Sometimes these weird, broken systems are endearing though - you can get homesick if you don’t call your mom enough, so you should call her every time you call your dad (which costs a dollar each call, but just a few minutes into the game that cost isn’t even noticeable). There’s a zombie hideout that you have to enter, and the password is to put the controller down, have a smoke, eat a sandwich, watch some TV, just whatever except doing anything in the game. You can see all of the enemies on the map before fighting them - except the first time you fight against insects they are just tiny specs on the ground that suddenly rush towards you. Instead of getting money from killing monsters, your dad gives you an allowance that just so happens to coincide directly with how many monsters you have killed.

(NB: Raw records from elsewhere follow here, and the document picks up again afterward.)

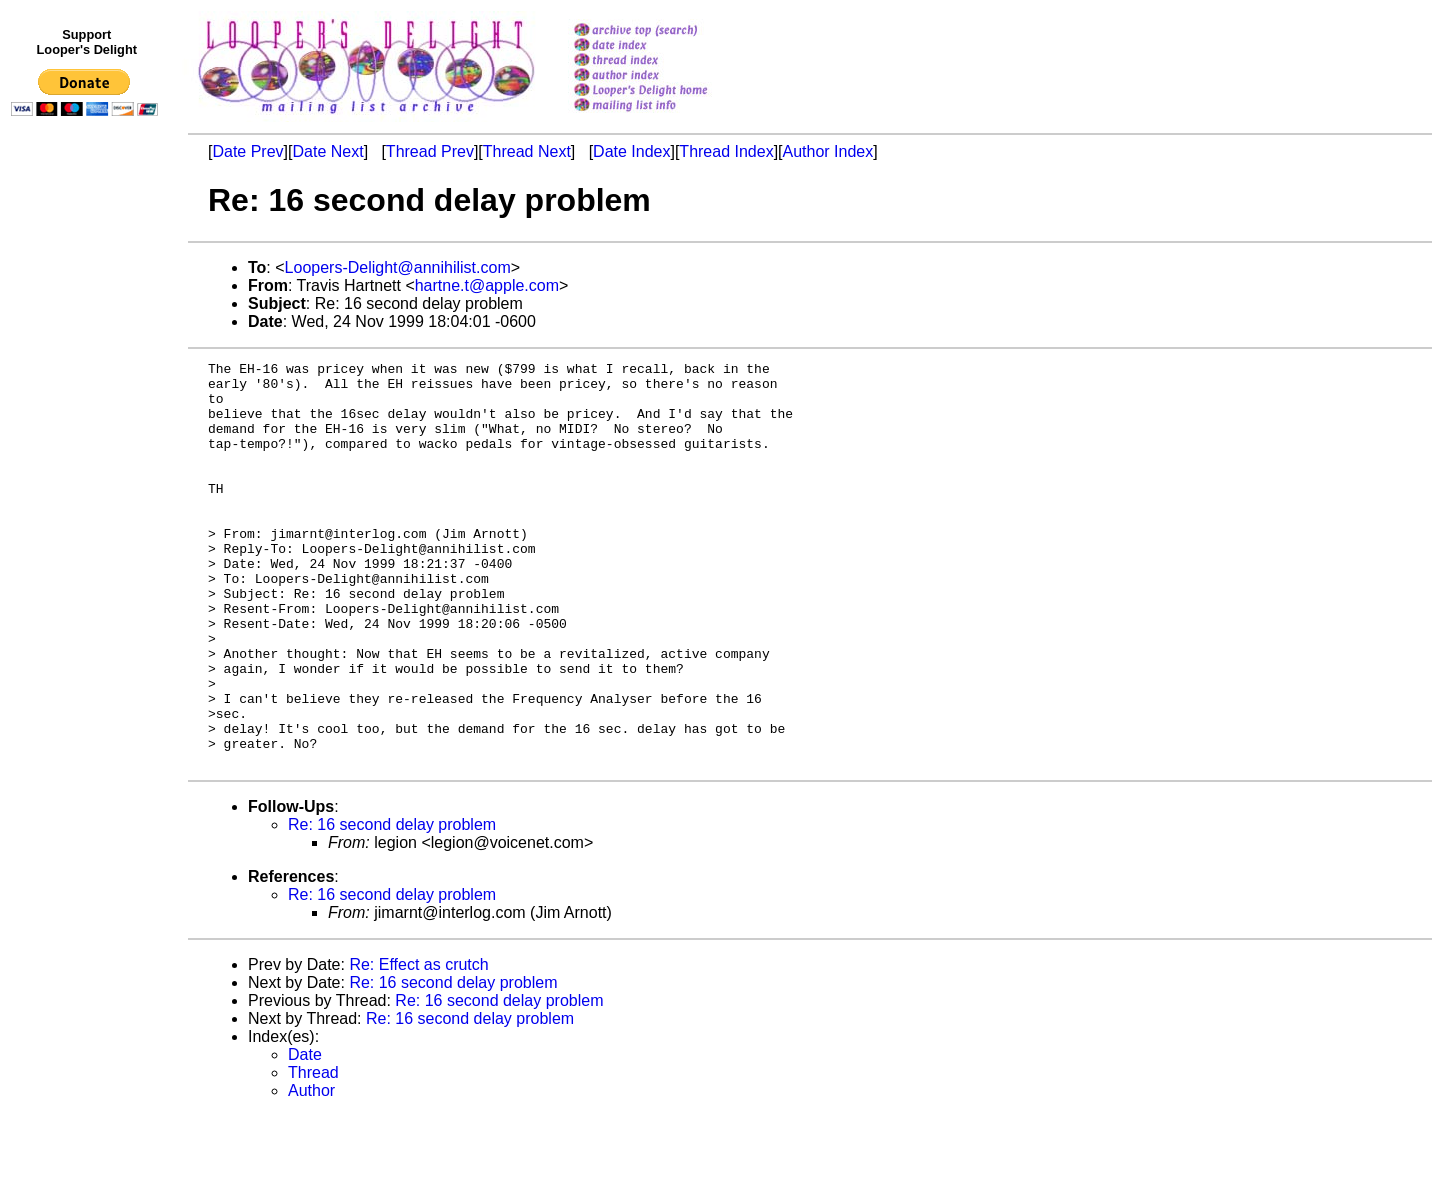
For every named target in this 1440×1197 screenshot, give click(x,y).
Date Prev (247, 151)
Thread (313, 1153)
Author (311, 1171)
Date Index (631, 151)
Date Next (327, 151)
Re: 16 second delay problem (392, 905)
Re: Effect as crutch (418, 1045)
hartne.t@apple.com (487, 285)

I feel like the end of the game is probably where it shines the most. The section where you clear your mind is pretty fantastic in how everything is presented (and wave hi to the inspiration for Flowey!). The dinosaur area where they show you the scale of the enemies by shrinking your party was also pretty well done. And the very end of the game is probably why I will always think back fondly of the game. The fight against Giygas is so different and neat. When I was explaining it to my friend who quit the game, I told him it was almost anti climactic just because all you do is pray for a couple turns, and then you win. While that is technically true, the lead up to it with the Contra like building in a sterile forest labyrinth, and finally fighting Pokey who has been pulling the strings all along. The actual fight is an interesting game of “keep Paula alive” while he throws out every status effect and occasional insta kill at your party. Throughout this whole process the boss moans and groans at you, transforming in the background from an already spooky image to something definitely heeby jeeby.
The biggest thing that got me about the ending is the ‘post game’. The whole thing feels a lot like Lord of the Rings, in that your party has defeated the ultimate evil in the world, and now they have to go back to being just kids. As they split off to go back to their homes, and their old lives, in their hometowns. You wander back to talk to tell your mom about your adventures. It grounds the whole story, and at least for me echos the emptiness of having completed the journey.
At the end of the day, I would have to know who I a recommending this game to. I am definitely fond of it as a classic RPG with a lot of fun sprites, cute side stories, and so many interesting things about it, but I couldn't fault anyone for not wanting to put up with so many intentional decisions that make the gameplay worse. I am glad that I played through it again, but it will probably sit on my shelf for another couple of years.